No adverse effects were reported in any of the psycho-social trials. In the trial of bupropion as an adjunct to nicotine patch (Killen 2004), although young people reported a total of 47 self-rated 'severe' complaints with nausea the most common, none of these were judged to be severe by the lead study physician. In the trial of nicotine patch versus nicotine gum (Moolchan 2005), active medication was associated with a statistically significant (P > 0.01) increase in four symptom categories, including sore throat, erythema, pruritus and shoulder/arm pain. In the trial of bupropion alone (Muramoto 2007), four percent of participants reported adverse effects and eight subjects discontinued treatment because of adverse events. Two serious adverse events resulting in hospitalisation occurred in this trial: one participant was admitted for anticholinergic crisis after ingesting Datura innoxia and one participant intentionally overdosed on study medication and other substances.

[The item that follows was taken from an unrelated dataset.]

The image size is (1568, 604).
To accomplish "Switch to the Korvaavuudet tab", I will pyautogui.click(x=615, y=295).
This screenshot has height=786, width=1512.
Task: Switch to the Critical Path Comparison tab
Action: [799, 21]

For the purpose of this review, we have taken a clinical focus on young smokers. In public health terms, the line between young smokers, experimenters and 'potential' smokers is blurred. Some interventions are therefore aimed at the population level, attempting to combine prevention and cessation. Individual clinicians, however, face a different problem: what advice should they give and what works for the young person who has started smoking and expresses a wish to stop? For this review, therefore, we drew what might otherwise be seen as an arbitrary line and developed a protocol which would include those prevention studies that had a cessation intervention component and discrete results for smokers (Chan 1988; Aveyard 2001; Hollis 2005).

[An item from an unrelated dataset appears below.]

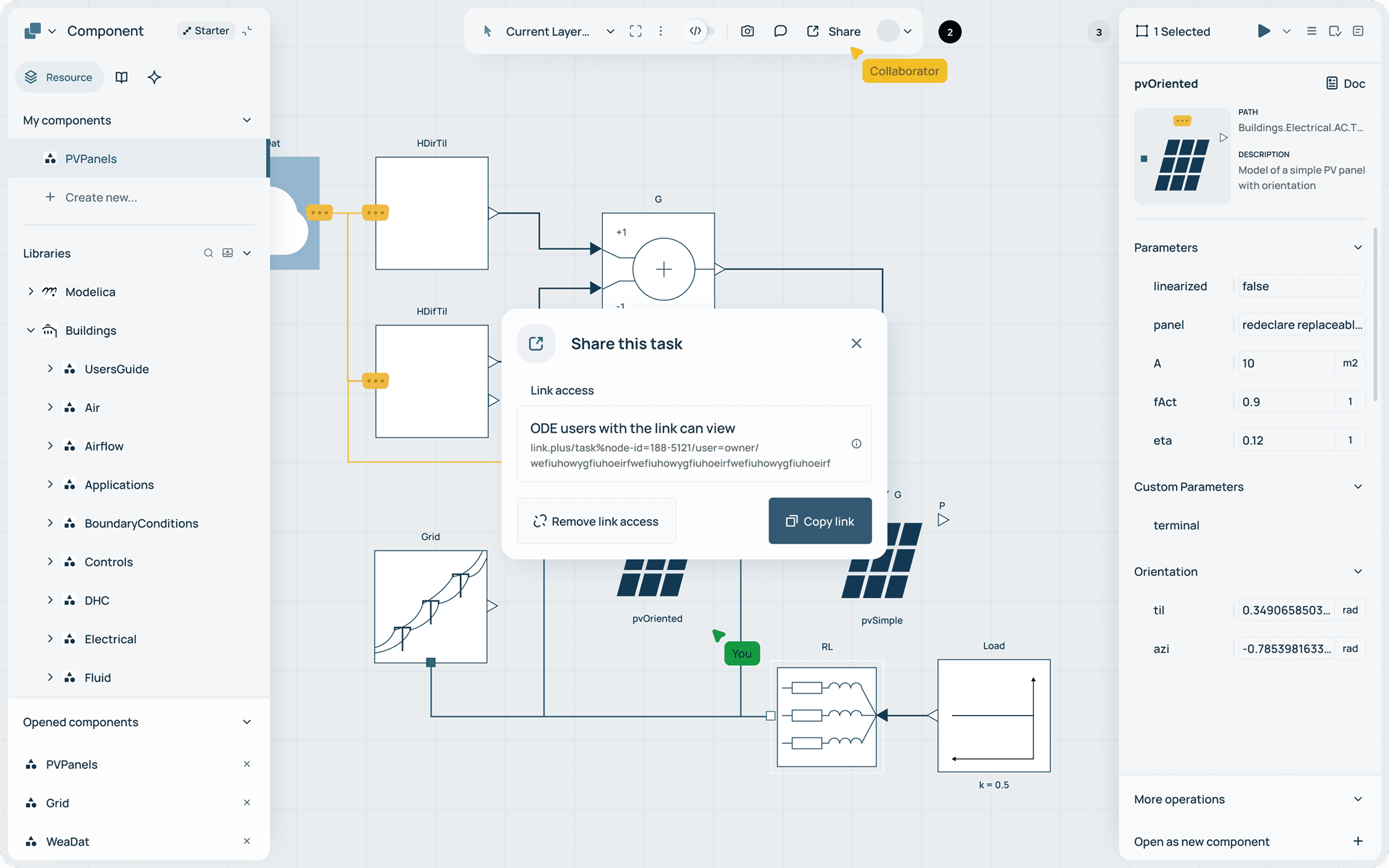The image size is (1389, 868).
Task: Open the library book icon tab
Action: [x=122, y=77]
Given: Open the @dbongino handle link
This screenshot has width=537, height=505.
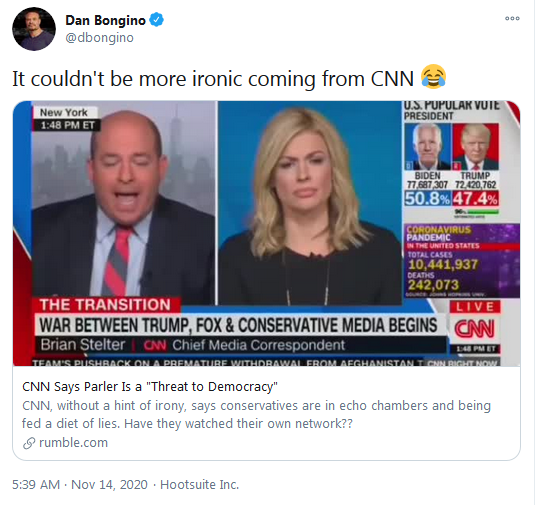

Ideally, we would wish to know outcomes in terms of true smoking cessation, i.e. quitting smoking and not returning to the habit, although an absolute measure of cessation in these terms is in practice impossible, as it would require life-long follow-up of subjects. It is necessary therefore to consider just how well what are effectively proxy measures correspond to the desired outcome. Clearly, longer periods of follow-up will be of greater value. We therefore limited our review to studies with six months follow-up, as recommended elsewhere (Mermelstein 2002; West 2005). There is clear evidence in some of the included studies that have done repeated measures of a waning effect over this period (e.g. Myers 2005 and Brown 2003). Early relapse is an obvious danger, especially for young people who have been shown to make many quit attempts (MMWR 2009). In order to standardize comparisons, we took the six month period as beginning from baseline measurement. It should be noted however, that studies may not set a quit date until some weeks into the programme (e.g. Project EX) and this may be a source of bias when comparing outcomes.
A more substantial weakness in the evidence base springs from the definitions of quitting used in studies. These vary from self-reported quitting longer than one day (NoT FL 2001; NoT NC 2002; NoT WV 2004) through to seven-day or 30-day point prevalence abstinence (PPA) at the point of ascertainment, to longer or continuous periods (see Effects of interventions and forest plots). With respect to the shorter PPAs, a negative result is useful in demonstrating evidence of a lack of effect where the study size is adequate but care should be taken with the shorter quit lengths such as 24 hours. The irregularity and instability of the smoking habit in its early stages (for example, weekend smoking is commonly reported) and the low number of cigarettes smoked at baseline by some subjects, call into question the prognostic value of short-term PPA measurements of less than 30 days. Several trials recognize this pattern of smoking and use a 30 day measure of abstinence but continuous abstinence remains the important and recommended outcome (West 2005). It is tempting to conclude that encouraging an increased number of what are effectively short-lived (e.g. seven-day) quit attempts allows young people to 'practice' quitting, and therefore may help to achieve prolonged cessation in the long run. Prolonged quit attempts might also have a health benefit of their own, or interrupt the progression to more regular or heavy smoking. However, we have no data for young people against which we can test these assumptions.
For our results, we have used an intention-to-treat analysis, i.e. all those randomized included in their original groups, whether or not they received the full intervention. We counted all those with missing data as continuing smokers. We requested information from authors where necessary to facilitate these calculations. Although this is standard practice in adult cessation studies, our review demonstrates that the reasons for young people dropping out from follow-up are diverse, and by no means always related to risk of continued smoking (NoT FL 2001; NoT NC 2002; NoT WV 2004; Hollis 2005). We accept, therefore, that this assumption leads to a conservative analysis, and that it may bias our results towards the null. Unfortunately, there does not seem to be any other way of reliably imputing missing data across all situations, so this problem would seem to be intractable.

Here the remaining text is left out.